Przestrzeganie wysokich standardów higienicznych w branży mięsnej ma na celu ograniczanie zanieczyszczeń mikrobiologicznych i dzięki temu zapobieganie psuciu się i skażaniu mięsa. Mikroorganizmy, które mogą stać się tego przyczyną, to: pasożyty, pleśnie, bakterie i wirusy. Spośród wymienionych najpowszechniejsze i najgroźniejsze są bakterie. Pleśnie, które mogą pojawić się na wyrobach mięsnych po dłuższym czasie, psując je oraz uwalniając rakotwórcze toksyny, podobnie jak wirusy są przeważnie mniejszym problemem. Pod kątem występowania pasożytów mięso jest z kolei kontrolowane jeszcze przed przyjęciem do zakładu przetwórstwa. Dlatego środki higieny w zakładach mięsnych są głównie skoncentrowane na usuwaniu bakterii.

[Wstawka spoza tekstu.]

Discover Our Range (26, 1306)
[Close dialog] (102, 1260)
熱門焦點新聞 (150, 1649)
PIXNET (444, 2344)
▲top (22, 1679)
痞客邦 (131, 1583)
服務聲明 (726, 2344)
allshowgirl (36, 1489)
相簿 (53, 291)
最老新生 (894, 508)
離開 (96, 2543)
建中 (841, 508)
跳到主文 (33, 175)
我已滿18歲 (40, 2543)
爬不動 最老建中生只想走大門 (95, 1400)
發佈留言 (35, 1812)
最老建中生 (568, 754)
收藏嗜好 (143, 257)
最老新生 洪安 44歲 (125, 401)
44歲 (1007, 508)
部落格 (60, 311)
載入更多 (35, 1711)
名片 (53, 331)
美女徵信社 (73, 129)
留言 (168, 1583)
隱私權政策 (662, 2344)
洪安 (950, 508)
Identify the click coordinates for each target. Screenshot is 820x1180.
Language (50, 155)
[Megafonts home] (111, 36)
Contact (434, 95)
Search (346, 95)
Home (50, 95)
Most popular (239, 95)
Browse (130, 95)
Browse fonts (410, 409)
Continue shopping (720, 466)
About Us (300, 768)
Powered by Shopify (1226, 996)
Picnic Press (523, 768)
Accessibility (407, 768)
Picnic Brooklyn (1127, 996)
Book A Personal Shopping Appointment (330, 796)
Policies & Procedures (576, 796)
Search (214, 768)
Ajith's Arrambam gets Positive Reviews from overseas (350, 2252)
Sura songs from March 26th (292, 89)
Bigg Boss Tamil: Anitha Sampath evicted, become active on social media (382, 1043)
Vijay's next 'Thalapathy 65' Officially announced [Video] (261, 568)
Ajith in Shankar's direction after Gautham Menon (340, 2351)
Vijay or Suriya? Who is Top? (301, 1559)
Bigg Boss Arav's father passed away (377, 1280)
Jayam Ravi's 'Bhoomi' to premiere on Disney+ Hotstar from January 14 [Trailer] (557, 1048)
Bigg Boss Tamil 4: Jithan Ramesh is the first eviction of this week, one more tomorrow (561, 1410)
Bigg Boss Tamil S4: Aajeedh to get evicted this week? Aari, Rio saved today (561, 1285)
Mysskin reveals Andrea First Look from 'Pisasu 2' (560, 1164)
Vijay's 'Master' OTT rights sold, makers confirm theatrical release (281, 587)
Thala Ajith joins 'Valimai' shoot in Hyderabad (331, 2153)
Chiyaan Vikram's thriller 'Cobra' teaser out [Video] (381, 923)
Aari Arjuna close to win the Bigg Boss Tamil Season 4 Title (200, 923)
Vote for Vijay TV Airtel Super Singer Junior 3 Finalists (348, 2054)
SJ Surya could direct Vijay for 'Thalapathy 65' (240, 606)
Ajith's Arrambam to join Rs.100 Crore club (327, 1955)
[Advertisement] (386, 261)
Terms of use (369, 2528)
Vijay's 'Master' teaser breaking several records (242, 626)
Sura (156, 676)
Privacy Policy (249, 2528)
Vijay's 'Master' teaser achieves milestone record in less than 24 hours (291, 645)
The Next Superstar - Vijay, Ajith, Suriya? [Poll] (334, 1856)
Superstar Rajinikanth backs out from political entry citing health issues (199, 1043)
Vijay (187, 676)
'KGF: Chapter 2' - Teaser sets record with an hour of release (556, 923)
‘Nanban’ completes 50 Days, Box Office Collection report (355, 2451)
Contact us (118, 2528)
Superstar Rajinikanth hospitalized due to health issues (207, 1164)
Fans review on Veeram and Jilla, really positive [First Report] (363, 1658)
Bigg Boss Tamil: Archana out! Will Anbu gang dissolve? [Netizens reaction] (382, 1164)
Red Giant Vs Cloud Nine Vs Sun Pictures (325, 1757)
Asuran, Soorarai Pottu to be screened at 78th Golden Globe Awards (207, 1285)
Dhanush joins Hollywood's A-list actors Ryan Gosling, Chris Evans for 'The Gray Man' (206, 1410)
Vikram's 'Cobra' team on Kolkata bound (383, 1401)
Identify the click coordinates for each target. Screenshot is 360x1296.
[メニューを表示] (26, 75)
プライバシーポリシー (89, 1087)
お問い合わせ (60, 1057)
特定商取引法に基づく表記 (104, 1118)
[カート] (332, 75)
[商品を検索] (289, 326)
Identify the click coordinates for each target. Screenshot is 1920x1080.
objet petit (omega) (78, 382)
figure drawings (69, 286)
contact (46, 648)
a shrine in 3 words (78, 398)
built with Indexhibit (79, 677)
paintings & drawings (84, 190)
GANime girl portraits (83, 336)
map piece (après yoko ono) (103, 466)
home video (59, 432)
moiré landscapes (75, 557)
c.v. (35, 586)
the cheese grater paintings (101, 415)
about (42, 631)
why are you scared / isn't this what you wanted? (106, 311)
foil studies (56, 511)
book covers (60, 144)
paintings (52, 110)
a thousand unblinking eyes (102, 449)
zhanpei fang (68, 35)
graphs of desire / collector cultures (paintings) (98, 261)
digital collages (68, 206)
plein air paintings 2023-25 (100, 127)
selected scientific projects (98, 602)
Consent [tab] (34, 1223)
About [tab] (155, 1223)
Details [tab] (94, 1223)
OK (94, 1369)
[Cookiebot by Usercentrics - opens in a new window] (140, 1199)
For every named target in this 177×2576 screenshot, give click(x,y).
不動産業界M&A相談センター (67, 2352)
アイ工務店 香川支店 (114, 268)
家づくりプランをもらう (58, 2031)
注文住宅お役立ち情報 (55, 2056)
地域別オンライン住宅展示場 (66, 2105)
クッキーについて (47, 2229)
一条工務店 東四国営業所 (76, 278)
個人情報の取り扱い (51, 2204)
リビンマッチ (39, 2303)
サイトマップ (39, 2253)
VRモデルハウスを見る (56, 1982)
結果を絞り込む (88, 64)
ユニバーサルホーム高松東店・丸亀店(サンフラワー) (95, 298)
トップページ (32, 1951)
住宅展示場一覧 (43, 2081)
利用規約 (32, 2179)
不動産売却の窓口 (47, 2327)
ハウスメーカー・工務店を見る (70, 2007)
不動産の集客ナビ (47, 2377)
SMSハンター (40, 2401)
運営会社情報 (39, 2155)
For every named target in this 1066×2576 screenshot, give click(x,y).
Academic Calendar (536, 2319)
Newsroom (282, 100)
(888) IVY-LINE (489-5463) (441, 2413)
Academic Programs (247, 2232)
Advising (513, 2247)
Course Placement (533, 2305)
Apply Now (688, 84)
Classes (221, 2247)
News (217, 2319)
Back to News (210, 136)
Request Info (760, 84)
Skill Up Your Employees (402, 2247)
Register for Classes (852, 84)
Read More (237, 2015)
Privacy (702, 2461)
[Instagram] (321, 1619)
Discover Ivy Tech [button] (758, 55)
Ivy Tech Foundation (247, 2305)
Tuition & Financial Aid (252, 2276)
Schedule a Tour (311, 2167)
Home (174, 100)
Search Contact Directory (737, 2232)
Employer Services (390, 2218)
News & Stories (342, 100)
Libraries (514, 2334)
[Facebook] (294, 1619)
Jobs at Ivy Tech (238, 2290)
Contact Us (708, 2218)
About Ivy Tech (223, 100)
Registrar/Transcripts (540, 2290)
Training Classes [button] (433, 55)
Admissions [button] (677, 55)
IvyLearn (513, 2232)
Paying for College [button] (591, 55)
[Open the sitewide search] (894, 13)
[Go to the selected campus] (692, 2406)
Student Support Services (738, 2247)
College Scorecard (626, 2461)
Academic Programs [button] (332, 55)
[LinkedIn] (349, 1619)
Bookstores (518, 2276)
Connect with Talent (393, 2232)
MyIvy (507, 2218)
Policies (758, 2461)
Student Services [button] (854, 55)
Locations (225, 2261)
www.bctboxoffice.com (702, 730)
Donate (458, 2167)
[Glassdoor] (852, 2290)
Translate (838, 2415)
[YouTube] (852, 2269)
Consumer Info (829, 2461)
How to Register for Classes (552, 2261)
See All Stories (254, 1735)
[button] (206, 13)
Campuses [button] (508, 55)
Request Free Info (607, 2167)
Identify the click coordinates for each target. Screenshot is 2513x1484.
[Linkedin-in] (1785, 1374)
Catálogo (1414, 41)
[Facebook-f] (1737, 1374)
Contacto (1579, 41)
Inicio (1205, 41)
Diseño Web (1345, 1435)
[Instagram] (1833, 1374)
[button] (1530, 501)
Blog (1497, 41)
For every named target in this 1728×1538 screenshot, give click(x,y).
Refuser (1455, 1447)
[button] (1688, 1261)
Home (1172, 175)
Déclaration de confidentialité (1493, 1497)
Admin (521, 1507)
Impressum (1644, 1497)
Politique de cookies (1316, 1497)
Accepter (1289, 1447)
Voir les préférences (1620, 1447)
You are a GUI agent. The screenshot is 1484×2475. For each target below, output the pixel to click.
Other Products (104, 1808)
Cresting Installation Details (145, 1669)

Dlaczego bakterie są groźne?
Oczywiście ze względu na biologiczny charakter surowca nie można ich całkiem wyeliminować, liczba tych mikroorganizmów nie powinna jednak przekraczać akceptowalnego, bezpiecznego poziomu. Ponadto mięso musi być poddawane obróbce, transportowane i przechowywane w odpowiednich warunkach, z których najważniejszym jest temperatura. Jeśli jest za wysoka, bakterie namnażają się, pogarszając jakość mięsa, a w najgorszym przypadku je zatruwając.
Różne bakterie mogą bowiem oddziaływać na mięso w inny sposób. Jedne, rozkładając białko, powodują jego gnicie, niektóre rozkładając węglowodany, są przyczyną jego zakwaszania, zaś inne, rozkładając tłuszcze, powodują jego jełczenie. W rezultacie mięso oraz jego przetwory, ze względu na nieprzyjemny zapach i smak, nie nadają się do spożycia przez ludzi. Poważniejsze skutki ma skażenie mięsa bakteriami wywołującymi zatrucia pokarmowe toksynami, które te mikroorganizmy uwalniają namnażając się.
Dróg zakażenia jest kilka
Bakterie mogą zanieczyścić mięso kilkoma drogami. Choć mięso żywych zwierząt jest praktycznie sterylne, na innych częściach, jak skóra, kopyta czy jelita, bakterie gromadzą się w ogromnej liczbie. Stąd, podczas uboju i zadań, jak skórowanie, patroszenie, wyprawianie czy transport, przedostają się do tuszy, zanieczyszczając mięso. Na tym etapie, jak również w następnych (krojeniu, obróbce) bakterie, także ze źródeł zewnętrznych, są przenoszone przez personel, narzędzia, wodę czy powietrze. Żeby zapobiec ich namnażaniu się, rozprzestrzenianiu i w rezultacie przenikaniu do mięsa, należy zastosować podejście kompleksowe, które zapewni higieniczność uboju, a potem przetwórstwa mięsa. Dotyczy to wykonywania samego zadania, jak i warunków, w jakich się to odbywa, czyli przystosowania pomieszczeń, konstrukcji sprzętu i procedur jego mycia / dezynfekcji (patrz ramka) oraz higieny personelu. Wszystkie te aspekty są jednakowo ważne, a zaniedbanie któregokolwiek może zniweczyć pozostałe wysiłki.